On the other hand, in Oracle 12.2.0.1, the correlated subqery was unnested, and the resuling inline view was merged with the main query. After merging, it used a HASH JOIN operation and then performed a SORT GROUP BY operation.
In Oracle 12.2.0.1, the estimated cardinality of the EMPLOYEE table is much smaller compared to the actual cardinality, which leads us to believe that the plan might not be optimal. On the other hand, the estimated cardinality (E-Rows) in Oracle 23c is quite accurate, which leads us to believe that the plan might be efficient.

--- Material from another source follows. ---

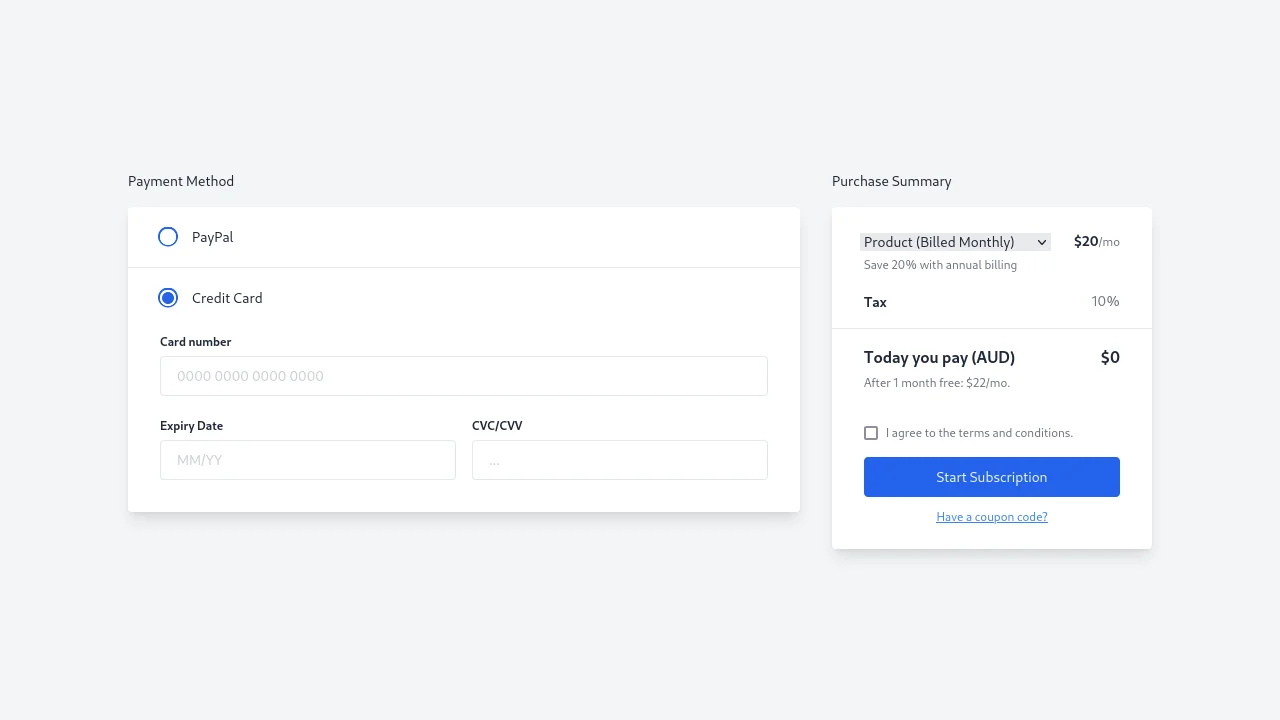Click the Save 20% with annual billing text
Viewport: 1280px width, 720px height.
(x=939, y=264)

Therefore, we can deduce that the rewritten query in the previous note may not be the optimal query.
Therefore, I have rewritten the query in question as follows, which I will refer to as the second query in the following paragraphs:SELECT A.EMPNO, A.SAL, A.COMM, A.DEPTNO
FROM EMPLOYEE A,
(SELECT DEPTNO, AVG(B.SAL+COALESCE(B.COMM,0)) AS AVG_SAL
FROM EMPLOYEE B
GROUP BY DEPTNO
) B
WHERE A.DEPTNO = B.DEPTNO
AND (A.SAL + COALESCE(A.COMM)) > B.AVG_SAL
ORDER BY A.DEPTNO, A.EMPNO;
;
Here is the plan I got when I ran the above query under PostgreSQL 15.1.
Note, particularly, the figure for Execution Time and shared hit:
Sort (actual time=13.961..14.187 rows=5014 loops=1)

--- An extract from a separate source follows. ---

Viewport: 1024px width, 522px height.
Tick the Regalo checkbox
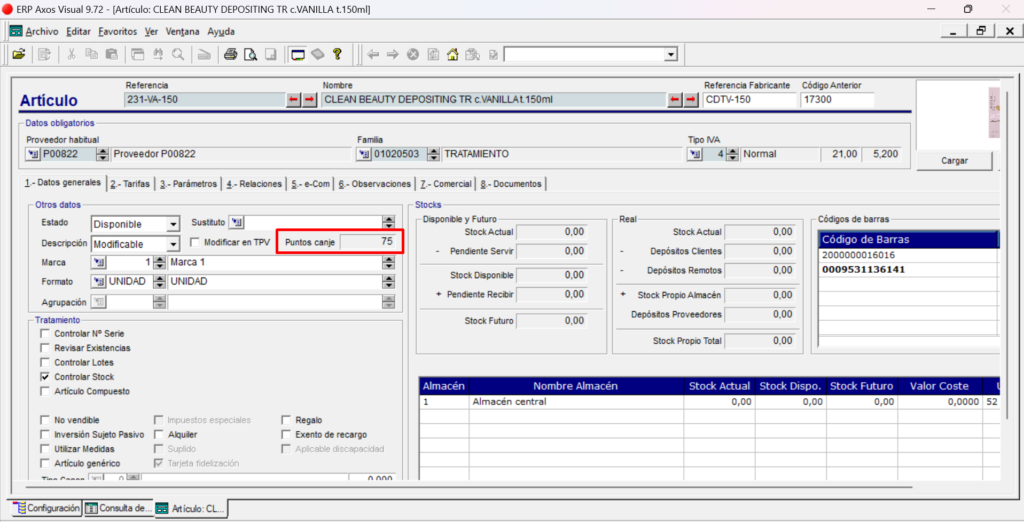pyautogui.click(x=286, y=420)
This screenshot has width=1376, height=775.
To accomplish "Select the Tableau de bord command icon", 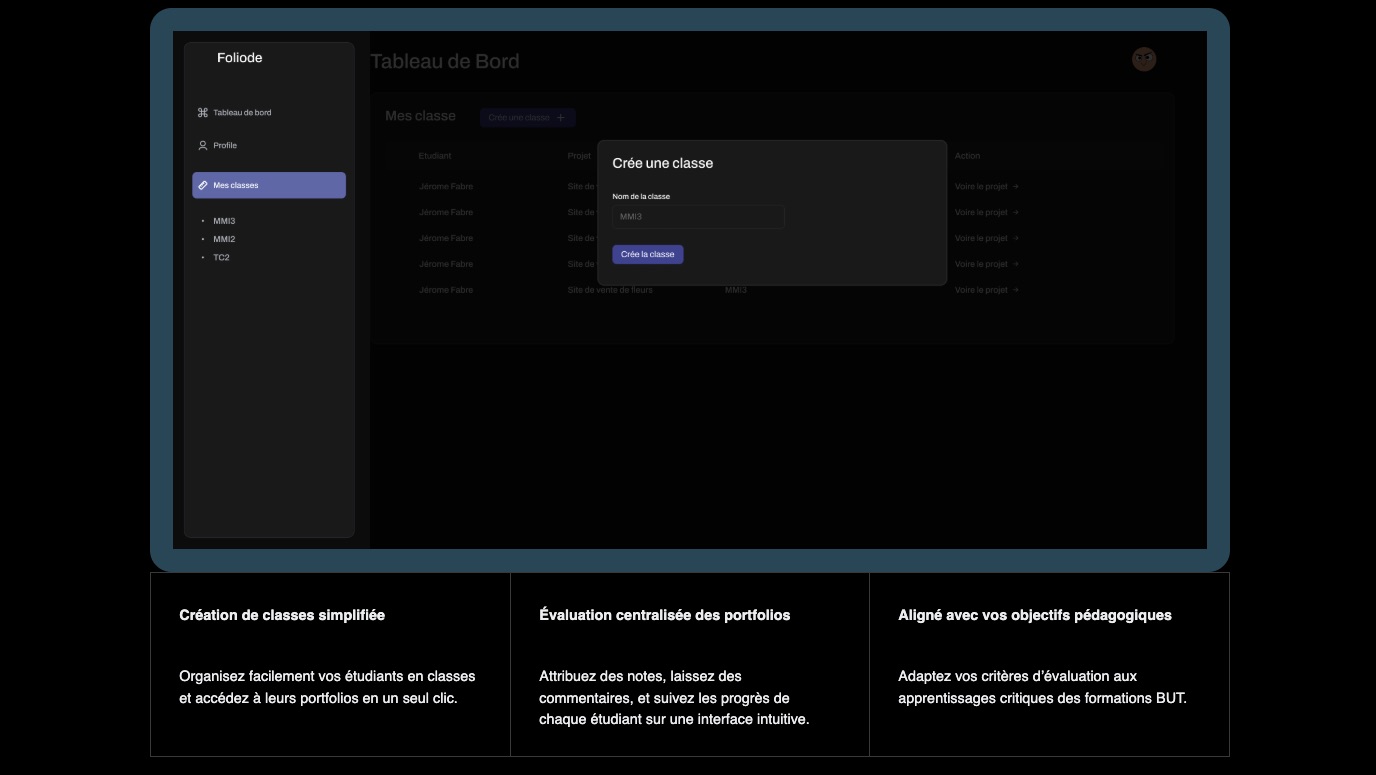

Sort Key: a.deptno, a.empno
Sort Method: quicksort Memory: 506kB
Buffers: shared hit=220
-> Hash Join (actual time=3.591..7.771 rows=5014 loops=1)

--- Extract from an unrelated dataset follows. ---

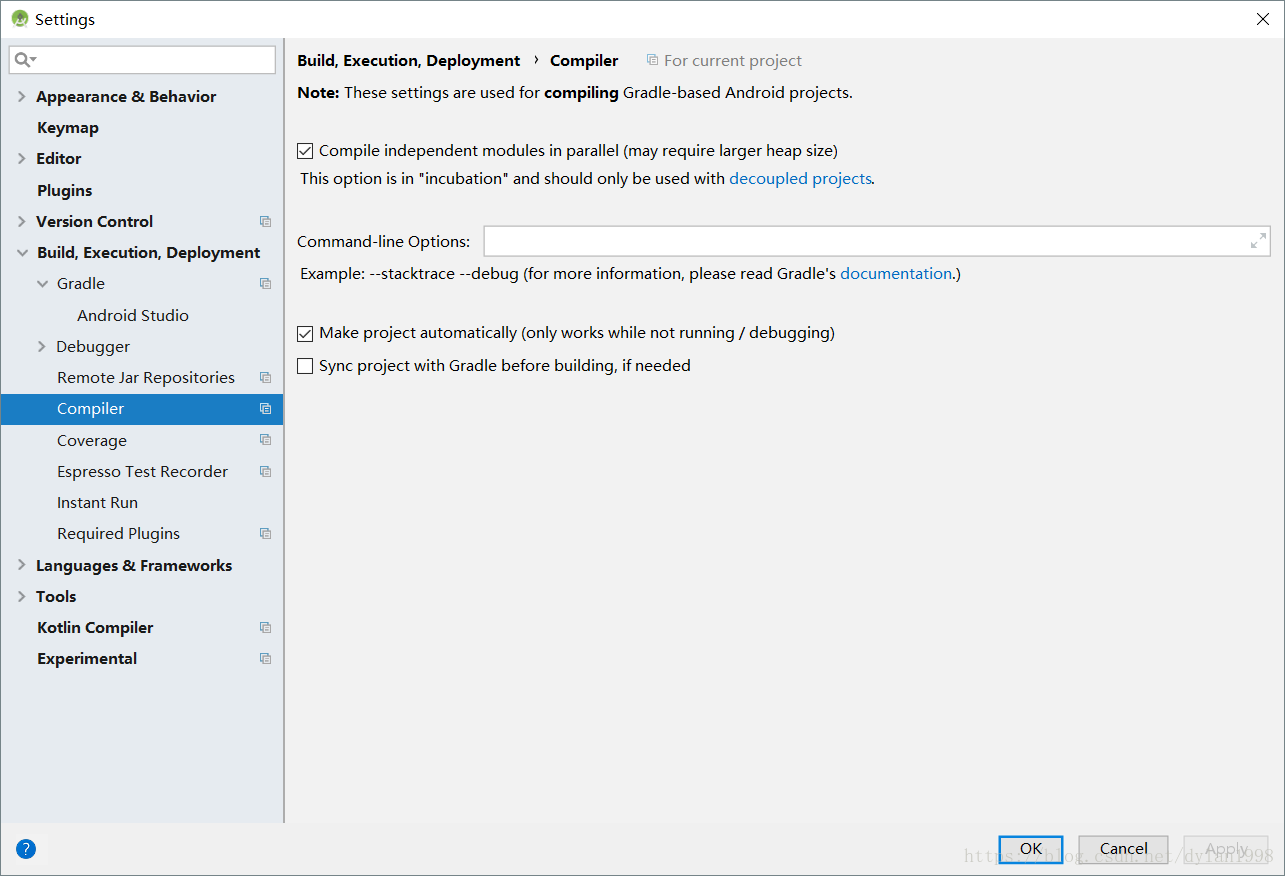Enable Sync project with Gradle before building

pos(305,365)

Hash Cond: (a.deptno = b.deptno)
Join Filter: ((a.sal + COALESCE(a.comm)) > (avg((b.sal + COALESCE(b.comm, '0'::numeric)))))
Rows Removed by Join Filter: 4986
Buffers: shared hit=220
-> Seq Scan on employee a (actual time=0.006..0.576 rows=10000 loops=1)
Buffers: shared hit=110
-> Hash (actual time=3.578..3.579 rows=12 loops=1)
Buckets: 1024 Batches: 1 Memory Usage: 9kB
Buffers: shared hit=110
-> HashAggregate (actual time=3.569..3.574 rows=12 loops=1)
Group Key: b.deptno
Batches: 1 Memory Usage: 24kB
Buffers: shared hit=110
-> Seq Scan on employee b (actual time=0.001..0.565 rows=10000 loops=1)
Buffers: shared hit=110
Planning Time: 0.094 ms
Execution Time: 14.397 ms
What a surprise! Even though we can not oberve a performance improvement in the number of block I/Os, the elapsed time has dropped from 3383 ms to 14 ms. When I wrote the previous note, I had missed one important tuning principle:
Perform a group by operation before joining, that is to say, reduce the number of rows participating in the join.
In the first query, 10000 rows from the EMPLOYEE in the main block and 10000 rows from the EMPLOYEE in the subquery block took part in the join, resuling in an intermediate data set of 8333336 rows. In the second query, 10000 rows from the EMPLOYEE in the main block and 12 rows from the EMPLOYEE in the subquery block took part in the join. That is why the second plan performs significantly better despite having the same number of block I/Os.
Conclusion
PostgreSQL has a prominent limitation of not being able to unnest a correlated aggregate subquery. To overcome this, we need to re-engineer a query that is performing badly and strive to reduce the number of rows participating in the join.
Footnote
When I gathered statistics information in Oracle 12c, I was able to obtain the same execution plan as in Oracle 23c.